Gottesdienst am 5. Sonntag n. Trin., 26. Juni 2005, in Wilhelmsdorf um 10.00 Uhr, Predigt über Johannes 1, 35-42.

Es lag etwas in der Luft, damals in Israel. Die Römer hatten das Land in einem eisernen Griff. Aber die Leute hielten das fast nicht aus. Einige Gruppen waren schon am Aufbau einer Widerstandsgruppe. Man wartete auch auf den verheißenen Messias. Man war sich nicht so ganz einig, was er denn tun würde, wenn er kommen würde. Die Pharisäer aus Jerusalem schickten eine Abordnung zu Johannes dem Täufer an den Jordan, um ihn zu fragen, ob er der Messias sei. Johannes sagte: Ich bin es nicht. Aber er ist schon unter euch.

Das wird in Johannes 1 berichtet. An dieser Stelle setzt der Predigttext für heute ein (Johannes 1, 35-42).

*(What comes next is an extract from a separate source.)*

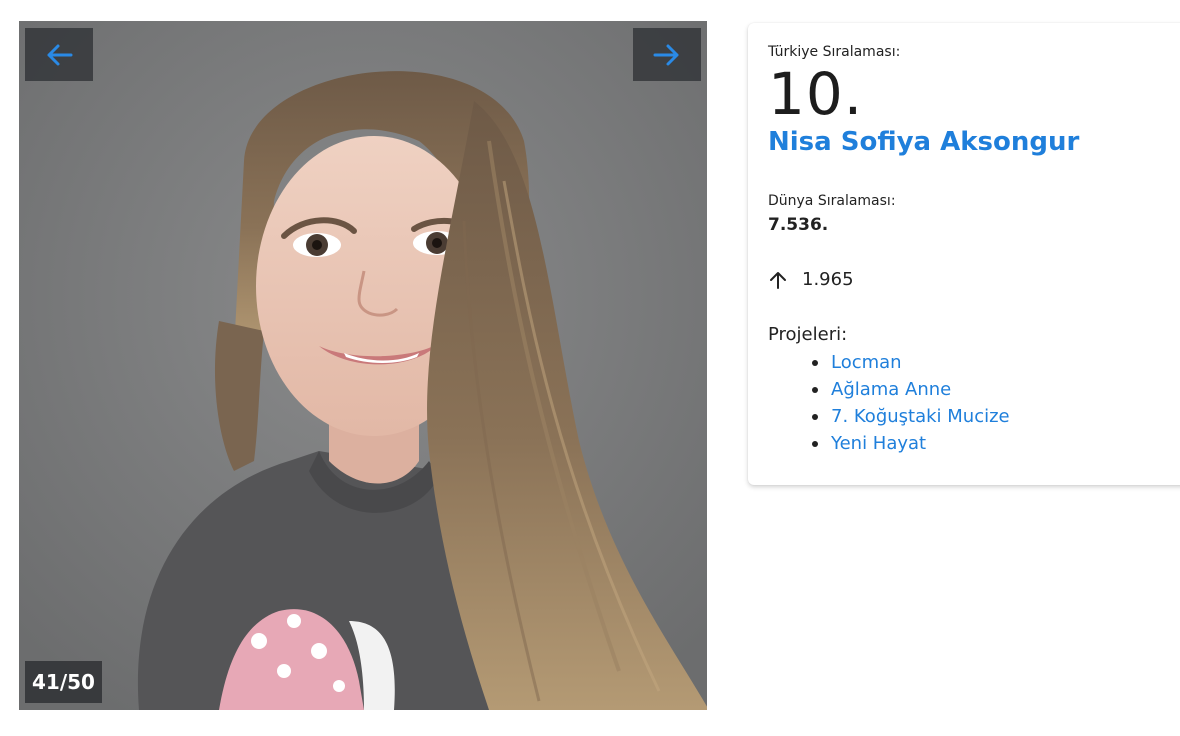 The image size is (1180, 736). I want to click on world-rank-label: Dünya Sıralaması:, so click(832, 201).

35 Am nächsten Tag stand Johannes abermals da und zwei seiner Jünger;
36 und als er Jesus vorübergehen sah, sprach er: Siehe, das ist Gottes Lamm!
37 Und die zwei Jünger hörten ihn reden und folgten Jesus nach.
38 Jesus aber wandte sich um und sah sie nachfolgen und sprach zu ihnen: Was sucht ihr? Sie aber sprachen zu ihm: Rabbi – das heißt übersetzt: Meister –, wo ist deine Herberge?
39 Er sprach zu ihnen: Kommt und seht! Sie kamen und sahen’s und blieben diesen Tag bei ihm. Es war aber um die zehnte Stunde.
40 Einer von den zweien, die Johannes gehört hatten und Jesus nachgefolgt waren, war Andreas, der Bruder des Simon Petrus.
41 Der findet zuerst seinen Bruder Simon und spricht zu ihm: Wir haben den Messias gefunden, das heißt übersetzt: der Gesalbte.
42 Und er führte ihn zu Jesus. Als Jesus ihn sah, sprach er: Du bist Simon, der Sohn des Johannes; du sollst Kephas heißen, das heißt übersetzt: Fels.

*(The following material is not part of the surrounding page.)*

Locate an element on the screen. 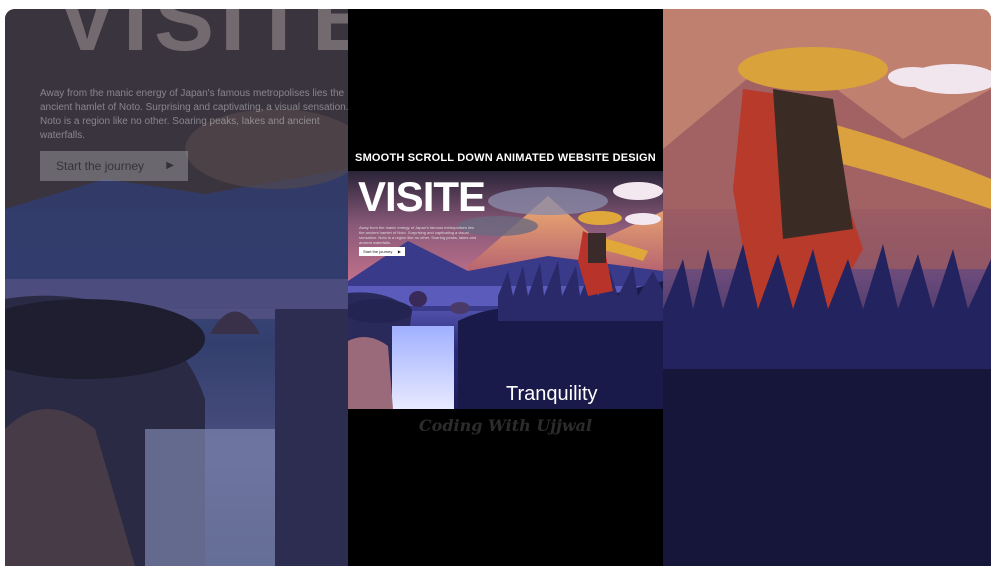 The width and height of the screenshot is (996, 566). left-start-button: Start the journey ▶ is located at coordinates (114, 166).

Wir müssen uns zunächst noch in die Situation hineindenken:
Tausende von Menschen strömen zu Johannes dem Täufer an den Jordan. Er muss eine faszinierende Gestalt gewesen sein. Seiner Aufmachung nach erscheint er wie ein Mann aus der Vorzeit, nicht gekleidet wie zivilisierte Menschen. Er trägt ein Fell aus Kamelhaaren. Er isst, als wäre er ein Wilder. Aber die Leute stoßen sich daran nicht. Im Gegenteil. Sie kommen. Der Strom reißt nicht ab. Sie kommen von Jerusalem und der ganzen Umgebung. Was Beine hat, kommt; auch alle Frommen, das ganze Bildungsbürgertum.

Da geht eine große Sache ab. Es ist, als würde man hier heilige Luft atmen. Da öffnet sich einem selbst das Herz und der Mund. Gott redet. Und Gott bringt Beziehungen wieder in Ordnung. Da wird Kaputtes wieder heil. Menschen fangen an zu reden, was sie im Innersten bewegt hat, was sie auch zu Fehlern und Sünden gebracht hat. Sie packen aus und fangen neu an. Und sie klären ihr Leben vor Gott.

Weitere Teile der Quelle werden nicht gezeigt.